Tips

Tips are Free

Just some things I've noticed over the years that help get things done during the day. Most of these are common sense, or so you'd think, but I still see these challenges at some places.

Slack

  • Keep your user profile updated.

  • Set channel topic and description.

  • Pin important posts.

  • Have a quick audio chat instead of DM.

  • Don't do everything in Slack.

  • Message yourself to save notes on anything.

  • Search will search all of Slack space, it's useful for finding past messages.

JIRA

  • Keep titles short & useful - they show up in the default sprint boards.

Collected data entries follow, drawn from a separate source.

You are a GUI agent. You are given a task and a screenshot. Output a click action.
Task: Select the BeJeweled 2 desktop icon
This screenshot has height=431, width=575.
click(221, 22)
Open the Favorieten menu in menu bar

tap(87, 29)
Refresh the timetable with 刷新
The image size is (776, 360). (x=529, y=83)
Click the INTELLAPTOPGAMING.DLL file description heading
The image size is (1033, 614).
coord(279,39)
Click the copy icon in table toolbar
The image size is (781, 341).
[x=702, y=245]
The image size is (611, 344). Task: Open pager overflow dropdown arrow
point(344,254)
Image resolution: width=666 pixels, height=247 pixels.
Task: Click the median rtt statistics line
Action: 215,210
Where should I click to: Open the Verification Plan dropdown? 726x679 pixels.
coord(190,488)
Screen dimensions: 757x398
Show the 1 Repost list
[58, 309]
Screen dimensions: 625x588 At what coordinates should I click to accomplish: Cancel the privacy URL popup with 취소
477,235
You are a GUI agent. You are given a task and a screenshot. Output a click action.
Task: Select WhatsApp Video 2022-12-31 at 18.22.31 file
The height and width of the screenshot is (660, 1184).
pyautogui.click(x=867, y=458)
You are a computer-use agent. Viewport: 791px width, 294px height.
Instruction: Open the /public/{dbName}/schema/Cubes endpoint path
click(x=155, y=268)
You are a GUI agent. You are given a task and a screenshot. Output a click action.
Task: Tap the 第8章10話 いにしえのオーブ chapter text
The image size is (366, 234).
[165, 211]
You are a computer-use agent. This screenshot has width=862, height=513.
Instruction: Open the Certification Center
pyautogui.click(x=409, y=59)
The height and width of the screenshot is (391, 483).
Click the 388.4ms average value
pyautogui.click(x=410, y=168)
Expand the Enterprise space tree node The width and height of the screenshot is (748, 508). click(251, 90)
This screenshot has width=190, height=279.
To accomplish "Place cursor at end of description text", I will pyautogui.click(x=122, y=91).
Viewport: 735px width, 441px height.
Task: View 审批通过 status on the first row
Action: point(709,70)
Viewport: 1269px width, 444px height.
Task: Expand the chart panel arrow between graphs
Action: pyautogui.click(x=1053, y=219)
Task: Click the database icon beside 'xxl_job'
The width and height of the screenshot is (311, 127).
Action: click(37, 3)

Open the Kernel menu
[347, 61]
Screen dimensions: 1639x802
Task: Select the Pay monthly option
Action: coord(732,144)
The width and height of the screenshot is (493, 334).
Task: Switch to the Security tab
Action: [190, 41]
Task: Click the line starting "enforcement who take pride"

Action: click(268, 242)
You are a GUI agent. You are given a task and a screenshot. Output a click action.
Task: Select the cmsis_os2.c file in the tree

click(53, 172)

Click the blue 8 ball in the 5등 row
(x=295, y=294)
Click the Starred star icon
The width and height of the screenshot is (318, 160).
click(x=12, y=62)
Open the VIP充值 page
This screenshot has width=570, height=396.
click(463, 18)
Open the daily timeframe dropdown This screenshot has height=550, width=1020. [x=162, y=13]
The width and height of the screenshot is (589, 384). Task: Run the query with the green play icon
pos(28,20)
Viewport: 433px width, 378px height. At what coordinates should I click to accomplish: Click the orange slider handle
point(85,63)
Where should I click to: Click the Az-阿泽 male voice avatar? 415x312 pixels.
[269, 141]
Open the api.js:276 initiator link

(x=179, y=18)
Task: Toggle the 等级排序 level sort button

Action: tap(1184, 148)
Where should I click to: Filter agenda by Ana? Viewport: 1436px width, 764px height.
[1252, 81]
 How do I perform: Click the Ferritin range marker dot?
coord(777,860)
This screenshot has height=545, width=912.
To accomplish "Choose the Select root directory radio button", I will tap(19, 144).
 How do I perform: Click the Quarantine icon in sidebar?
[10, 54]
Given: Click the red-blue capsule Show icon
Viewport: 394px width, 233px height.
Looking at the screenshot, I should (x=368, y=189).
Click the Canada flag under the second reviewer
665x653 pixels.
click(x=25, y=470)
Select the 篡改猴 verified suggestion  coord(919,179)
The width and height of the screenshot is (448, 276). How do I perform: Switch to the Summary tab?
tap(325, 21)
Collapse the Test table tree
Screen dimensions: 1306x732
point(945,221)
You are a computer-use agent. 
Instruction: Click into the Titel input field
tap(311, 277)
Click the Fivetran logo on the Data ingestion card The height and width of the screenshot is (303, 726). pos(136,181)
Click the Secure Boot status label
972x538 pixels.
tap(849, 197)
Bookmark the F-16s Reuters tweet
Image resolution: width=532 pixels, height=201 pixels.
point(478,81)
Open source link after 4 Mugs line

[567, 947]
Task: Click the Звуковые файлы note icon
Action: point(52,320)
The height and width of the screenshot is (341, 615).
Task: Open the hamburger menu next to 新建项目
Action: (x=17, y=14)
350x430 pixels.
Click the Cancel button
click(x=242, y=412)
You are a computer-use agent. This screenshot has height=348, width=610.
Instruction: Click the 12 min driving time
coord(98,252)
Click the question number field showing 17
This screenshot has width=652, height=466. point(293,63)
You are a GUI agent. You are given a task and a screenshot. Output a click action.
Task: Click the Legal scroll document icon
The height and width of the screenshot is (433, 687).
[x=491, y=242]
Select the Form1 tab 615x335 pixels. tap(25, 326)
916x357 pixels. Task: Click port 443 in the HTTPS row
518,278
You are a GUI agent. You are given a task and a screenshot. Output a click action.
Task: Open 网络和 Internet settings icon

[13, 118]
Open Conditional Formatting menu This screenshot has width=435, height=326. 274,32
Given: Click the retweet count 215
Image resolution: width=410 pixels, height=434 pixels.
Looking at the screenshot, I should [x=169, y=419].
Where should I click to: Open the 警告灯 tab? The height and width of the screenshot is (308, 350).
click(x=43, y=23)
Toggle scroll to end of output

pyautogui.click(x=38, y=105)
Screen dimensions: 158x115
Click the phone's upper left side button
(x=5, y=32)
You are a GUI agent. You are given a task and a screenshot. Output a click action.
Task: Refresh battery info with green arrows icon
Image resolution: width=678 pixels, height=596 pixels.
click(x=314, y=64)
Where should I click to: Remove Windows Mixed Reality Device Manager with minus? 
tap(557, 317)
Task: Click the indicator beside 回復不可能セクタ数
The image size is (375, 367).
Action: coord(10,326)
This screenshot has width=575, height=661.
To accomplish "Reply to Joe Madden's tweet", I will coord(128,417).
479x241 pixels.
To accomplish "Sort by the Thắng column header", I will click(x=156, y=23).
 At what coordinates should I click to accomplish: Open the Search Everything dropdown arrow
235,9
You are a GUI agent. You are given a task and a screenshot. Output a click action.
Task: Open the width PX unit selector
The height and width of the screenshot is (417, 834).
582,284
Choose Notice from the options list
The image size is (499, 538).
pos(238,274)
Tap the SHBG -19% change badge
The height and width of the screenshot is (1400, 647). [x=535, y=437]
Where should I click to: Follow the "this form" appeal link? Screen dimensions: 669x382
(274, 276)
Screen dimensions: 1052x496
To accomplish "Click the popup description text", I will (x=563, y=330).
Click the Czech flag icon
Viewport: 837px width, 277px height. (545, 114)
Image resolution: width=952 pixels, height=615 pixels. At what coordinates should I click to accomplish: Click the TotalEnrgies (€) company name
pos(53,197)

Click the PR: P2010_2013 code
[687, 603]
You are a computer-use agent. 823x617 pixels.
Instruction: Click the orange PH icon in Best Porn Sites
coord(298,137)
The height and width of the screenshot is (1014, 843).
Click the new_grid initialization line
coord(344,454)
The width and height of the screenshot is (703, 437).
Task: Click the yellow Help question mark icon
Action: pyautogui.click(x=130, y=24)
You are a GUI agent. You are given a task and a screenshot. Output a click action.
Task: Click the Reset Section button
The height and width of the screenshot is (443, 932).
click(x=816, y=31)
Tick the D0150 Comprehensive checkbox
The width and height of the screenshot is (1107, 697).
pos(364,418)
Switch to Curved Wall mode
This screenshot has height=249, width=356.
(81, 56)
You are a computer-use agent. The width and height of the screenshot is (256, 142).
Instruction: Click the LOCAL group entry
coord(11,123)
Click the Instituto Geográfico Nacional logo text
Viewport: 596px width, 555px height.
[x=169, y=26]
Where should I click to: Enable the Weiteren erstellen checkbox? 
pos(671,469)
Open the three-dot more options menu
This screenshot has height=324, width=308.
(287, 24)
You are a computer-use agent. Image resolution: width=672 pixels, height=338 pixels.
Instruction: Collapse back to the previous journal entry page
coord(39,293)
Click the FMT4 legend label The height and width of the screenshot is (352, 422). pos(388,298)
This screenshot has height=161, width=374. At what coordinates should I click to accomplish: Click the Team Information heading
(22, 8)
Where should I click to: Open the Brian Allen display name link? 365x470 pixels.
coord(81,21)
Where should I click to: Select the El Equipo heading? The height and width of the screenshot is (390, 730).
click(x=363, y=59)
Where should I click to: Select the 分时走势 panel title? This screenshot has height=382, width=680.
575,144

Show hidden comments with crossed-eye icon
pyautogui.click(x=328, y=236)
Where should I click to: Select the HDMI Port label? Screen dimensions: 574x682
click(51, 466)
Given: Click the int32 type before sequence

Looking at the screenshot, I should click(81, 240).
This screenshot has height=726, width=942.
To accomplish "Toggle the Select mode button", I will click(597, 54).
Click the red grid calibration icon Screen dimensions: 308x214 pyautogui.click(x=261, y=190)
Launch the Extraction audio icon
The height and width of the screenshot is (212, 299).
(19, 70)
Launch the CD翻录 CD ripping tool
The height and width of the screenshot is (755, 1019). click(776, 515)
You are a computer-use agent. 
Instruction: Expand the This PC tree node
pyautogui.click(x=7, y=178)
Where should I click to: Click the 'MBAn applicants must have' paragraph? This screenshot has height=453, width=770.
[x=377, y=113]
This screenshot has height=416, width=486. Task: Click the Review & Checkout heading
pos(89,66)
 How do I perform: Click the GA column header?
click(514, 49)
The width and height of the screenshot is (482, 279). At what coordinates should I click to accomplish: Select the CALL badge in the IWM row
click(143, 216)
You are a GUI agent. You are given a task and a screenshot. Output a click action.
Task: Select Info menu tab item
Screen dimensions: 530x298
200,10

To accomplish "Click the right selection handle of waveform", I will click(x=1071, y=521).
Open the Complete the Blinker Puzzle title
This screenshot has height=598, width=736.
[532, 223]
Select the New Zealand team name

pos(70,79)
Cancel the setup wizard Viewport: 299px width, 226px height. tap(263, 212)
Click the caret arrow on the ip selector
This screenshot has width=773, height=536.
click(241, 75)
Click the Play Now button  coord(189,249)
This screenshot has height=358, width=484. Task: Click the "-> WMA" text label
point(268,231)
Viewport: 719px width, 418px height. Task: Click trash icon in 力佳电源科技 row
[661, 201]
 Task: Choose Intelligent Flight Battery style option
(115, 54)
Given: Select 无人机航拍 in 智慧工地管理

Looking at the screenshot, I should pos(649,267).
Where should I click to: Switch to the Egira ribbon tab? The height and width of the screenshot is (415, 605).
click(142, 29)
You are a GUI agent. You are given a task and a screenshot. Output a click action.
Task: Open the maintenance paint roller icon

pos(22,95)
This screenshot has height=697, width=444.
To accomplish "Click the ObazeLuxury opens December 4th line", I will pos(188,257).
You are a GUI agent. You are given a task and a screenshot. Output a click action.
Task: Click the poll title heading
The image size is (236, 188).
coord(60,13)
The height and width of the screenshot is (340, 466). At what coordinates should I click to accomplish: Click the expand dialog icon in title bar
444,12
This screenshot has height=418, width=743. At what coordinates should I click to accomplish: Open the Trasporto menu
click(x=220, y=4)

  • Fill in the description with relevant information.

  • Link realted issues.

  • Integrate your CM (Git) process.

  • Don't overload a JIRA issue to fix multiple things.

  • Use built-in JIRA reports if at all possible.

Confluence

  • All employees should fill out their user profile: title, dept, what you currently do, contact information and photo if appropriate.

  • Information is worthless if it's out-of-date. Delete or archive your old pages and projects.

  • Keep Confluence pages relevant.

  • Project landing pages should be informative and useful.

Managers

  • Clear the path for your devs and let them code.

  • Provide the right environment for your team.

  • Learn the tools that your team uses. Don't ask for a spreadsheet when a JIRA report will do.

  • Encourage code ownership.

  • Hire a devops position if you have more than 5 team members and maintain an active CI system.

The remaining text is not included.